A Robust Adversarial Ensemble with Causal (Feature Interaction) Interpretations for Image Classification
This addresses the problem of adversarial robustness in image classification for AI safety, though it appears incremental as it builds on existing ensemble and generative methods.
The paper tackled the vulnerability of deep learning classifiers to adversarial examples by proposing a deep ensemble model that combines discriminative and generative components, achieving superior robustness against white-box attacks without adversarial training on CIFAR-10 and CIFAR-100.

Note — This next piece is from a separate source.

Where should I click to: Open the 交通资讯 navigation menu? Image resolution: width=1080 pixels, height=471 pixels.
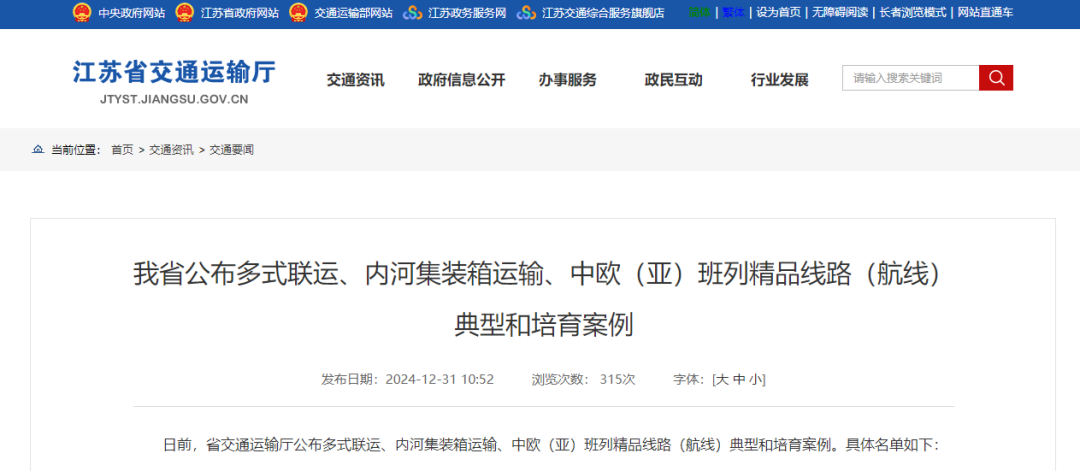pyautogui.click(x=355, y=80)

Deep learning-based discriminative classifiers, despite their remarkable success, remain vulnerable to adversarial examples that can mislead model predictions. While adversarial training can enhance robustness, it fails to address the intrinsic vulnerability stemming from the opaque nature of these black-box models. We present a deep ensemble model that combines discriminative features with generative models to achieve both high accuracy and adversarial robustness. Our approach integrates a bottom-level pre-trained discriminative network for feature extraction with a top-level generative classification network that models adversarial input distributions through a deep latent variable model. Using variational Bayes, our model achieves superior robustness against white-box adversarial attacks without adversarial training. Extensive experiments on CIFAR-10 and CIFAR-100 demonstrate our model's superior adversarial robustness. Through evaluations using counterfactual metrics and feature interaction-based metrics, we establish correlations between model interpretability and adversarial robustness. Additionally, preliminary results on Tiny-ImageNet validate our approach's scalability to more complex datasets, offering a practical solution for developing robust image classification models.